[GIVEN TASK]
Reproduce the material from the line with "Click the home" up to and including the line with "tap(523, 296)", swapping "File menu" for "View menu" and leaving everything else unchanged. Return only those lines.
——
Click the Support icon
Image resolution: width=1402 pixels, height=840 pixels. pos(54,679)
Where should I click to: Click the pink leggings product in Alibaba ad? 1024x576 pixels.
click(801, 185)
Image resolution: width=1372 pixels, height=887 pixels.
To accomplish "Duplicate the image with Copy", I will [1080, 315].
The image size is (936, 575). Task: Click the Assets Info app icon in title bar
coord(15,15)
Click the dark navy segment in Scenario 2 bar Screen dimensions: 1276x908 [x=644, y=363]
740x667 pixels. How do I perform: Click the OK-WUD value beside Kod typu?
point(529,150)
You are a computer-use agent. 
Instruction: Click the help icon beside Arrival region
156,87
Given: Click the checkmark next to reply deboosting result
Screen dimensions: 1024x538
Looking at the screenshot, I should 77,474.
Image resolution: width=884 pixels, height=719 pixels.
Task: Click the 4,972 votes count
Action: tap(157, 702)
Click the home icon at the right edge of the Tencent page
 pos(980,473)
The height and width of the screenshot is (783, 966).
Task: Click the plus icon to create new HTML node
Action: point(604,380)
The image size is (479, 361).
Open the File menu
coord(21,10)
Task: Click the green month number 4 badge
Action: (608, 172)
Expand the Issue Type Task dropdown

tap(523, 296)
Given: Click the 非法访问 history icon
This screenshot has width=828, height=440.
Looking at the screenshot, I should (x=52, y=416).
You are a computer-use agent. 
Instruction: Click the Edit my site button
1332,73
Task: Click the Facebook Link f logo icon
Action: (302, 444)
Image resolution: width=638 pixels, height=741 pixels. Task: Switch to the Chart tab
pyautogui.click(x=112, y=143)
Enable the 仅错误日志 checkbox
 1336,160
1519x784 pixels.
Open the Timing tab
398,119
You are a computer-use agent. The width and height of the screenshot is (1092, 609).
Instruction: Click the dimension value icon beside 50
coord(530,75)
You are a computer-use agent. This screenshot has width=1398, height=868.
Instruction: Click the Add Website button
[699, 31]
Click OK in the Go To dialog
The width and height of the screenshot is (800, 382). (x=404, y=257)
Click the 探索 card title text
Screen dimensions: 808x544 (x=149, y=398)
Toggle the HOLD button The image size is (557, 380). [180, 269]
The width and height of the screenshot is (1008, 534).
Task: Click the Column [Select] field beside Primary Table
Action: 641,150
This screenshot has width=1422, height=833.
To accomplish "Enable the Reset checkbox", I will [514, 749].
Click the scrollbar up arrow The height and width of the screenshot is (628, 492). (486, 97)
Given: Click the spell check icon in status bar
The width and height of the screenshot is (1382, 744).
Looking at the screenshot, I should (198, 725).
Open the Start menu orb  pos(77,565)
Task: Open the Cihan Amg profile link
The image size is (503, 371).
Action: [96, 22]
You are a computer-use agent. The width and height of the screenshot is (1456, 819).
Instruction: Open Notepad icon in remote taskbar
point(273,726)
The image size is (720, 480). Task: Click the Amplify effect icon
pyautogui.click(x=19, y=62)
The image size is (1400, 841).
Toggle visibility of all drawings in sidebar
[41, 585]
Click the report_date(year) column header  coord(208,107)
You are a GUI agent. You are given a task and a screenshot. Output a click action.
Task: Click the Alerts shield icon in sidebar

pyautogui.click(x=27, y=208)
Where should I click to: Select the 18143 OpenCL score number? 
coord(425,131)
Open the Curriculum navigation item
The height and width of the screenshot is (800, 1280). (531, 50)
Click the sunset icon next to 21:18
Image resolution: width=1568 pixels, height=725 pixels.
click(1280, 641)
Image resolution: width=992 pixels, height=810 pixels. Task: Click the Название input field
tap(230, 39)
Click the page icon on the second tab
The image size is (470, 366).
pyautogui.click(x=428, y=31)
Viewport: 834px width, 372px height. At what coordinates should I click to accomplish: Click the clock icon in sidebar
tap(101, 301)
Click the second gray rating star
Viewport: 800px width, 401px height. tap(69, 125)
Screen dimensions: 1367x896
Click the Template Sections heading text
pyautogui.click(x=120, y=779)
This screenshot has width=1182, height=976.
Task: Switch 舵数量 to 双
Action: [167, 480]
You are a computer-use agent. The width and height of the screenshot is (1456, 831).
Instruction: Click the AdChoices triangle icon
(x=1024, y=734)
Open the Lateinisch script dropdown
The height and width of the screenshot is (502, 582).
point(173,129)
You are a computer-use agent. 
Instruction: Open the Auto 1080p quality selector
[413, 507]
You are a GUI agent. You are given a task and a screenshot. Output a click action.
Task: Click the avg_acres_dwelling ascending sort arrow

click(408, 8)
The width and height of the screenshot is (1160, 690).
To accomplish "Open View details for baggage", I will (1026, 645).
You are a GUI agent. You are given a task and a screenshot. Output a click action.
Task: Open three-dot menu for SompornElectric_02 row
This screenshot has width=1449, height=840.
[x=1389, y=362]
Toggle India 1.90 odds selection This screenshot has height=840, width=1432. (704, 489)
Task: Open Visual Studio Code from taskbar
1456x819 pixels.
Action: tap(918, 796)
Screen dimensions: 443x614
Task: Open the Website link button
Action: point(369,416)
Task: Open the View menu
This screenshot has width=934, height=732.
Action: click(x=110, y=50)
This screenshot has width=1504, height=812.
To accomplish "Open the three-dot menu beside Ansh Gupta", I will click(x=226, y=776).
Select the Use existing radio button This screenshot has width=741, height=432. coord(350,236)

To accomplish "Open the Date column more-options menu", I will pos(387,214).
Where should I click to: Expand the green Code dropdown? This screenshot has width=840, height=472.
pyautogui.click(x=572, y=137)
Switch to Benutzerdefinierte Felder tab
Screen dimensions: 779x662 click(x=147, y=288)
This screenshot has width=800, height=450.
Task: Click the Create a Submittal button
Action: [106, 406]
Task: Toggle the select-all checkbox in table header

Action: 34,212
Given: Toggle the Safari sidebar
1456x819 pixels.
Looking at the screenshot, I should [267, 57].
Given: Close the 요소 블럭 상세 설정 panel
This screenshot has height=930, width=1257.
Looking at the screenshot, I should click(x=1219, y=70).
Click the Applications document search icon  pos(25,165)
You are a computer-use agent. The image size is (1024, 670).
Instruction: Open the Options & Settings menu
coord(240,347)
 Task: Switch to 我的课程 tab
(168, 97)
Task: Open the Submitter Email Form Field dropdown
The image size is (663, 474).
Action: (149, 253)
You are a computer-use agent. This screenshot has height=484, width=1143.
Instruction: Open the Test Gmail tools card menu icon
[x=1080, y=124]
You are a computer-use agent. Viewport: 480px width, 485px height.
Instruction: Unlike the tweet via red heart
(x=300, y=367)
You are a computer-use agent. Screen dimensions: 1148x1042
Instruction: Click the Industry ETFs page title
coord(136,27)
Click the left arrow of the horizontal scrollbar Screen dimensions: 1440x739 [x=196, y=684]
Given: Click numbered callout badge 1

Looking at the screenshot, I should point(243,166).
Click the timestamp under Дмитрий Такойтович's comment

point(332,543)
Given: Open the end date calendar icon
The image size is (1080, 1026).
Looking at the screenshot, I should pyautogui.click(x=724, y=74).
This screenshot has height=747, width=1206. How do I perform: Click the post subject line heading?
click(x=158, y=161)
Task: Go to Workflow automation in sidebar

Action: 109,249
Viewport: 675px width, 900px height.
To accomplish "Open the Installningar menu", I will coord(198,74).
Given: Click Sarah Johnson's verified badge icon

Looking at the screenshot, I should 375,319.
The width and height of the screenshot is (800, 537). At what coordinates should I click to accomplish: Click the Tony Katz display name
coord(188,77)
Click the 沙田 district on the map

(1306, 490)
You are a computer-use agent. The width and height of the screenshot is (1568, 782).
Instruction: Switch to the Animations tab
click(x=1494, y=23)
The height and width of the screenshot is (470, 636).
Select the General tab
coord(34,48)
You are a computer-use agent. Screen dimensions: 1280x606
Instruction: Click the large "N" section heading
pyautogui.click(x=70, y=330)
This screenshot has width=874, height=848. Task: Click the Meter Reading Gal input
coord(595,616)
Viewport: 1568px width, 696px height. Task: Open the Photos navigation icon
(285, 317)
——
[OUTPUT FOR THIS EXERCISE]
Click the home icon at the right edge of the Tencent page
 pos(980,473)
The height and width of the screenshot is (783, 966).
Task: Click the plus icon to create new HTML node
Action: point(604,380)
The image size is (479, 361).
Open the View menu
coord(21,10)
Task: Click the green month number 4 badge
Action: (608, 172)
Expand the Issue Type Task dropdown

tap(523, 296)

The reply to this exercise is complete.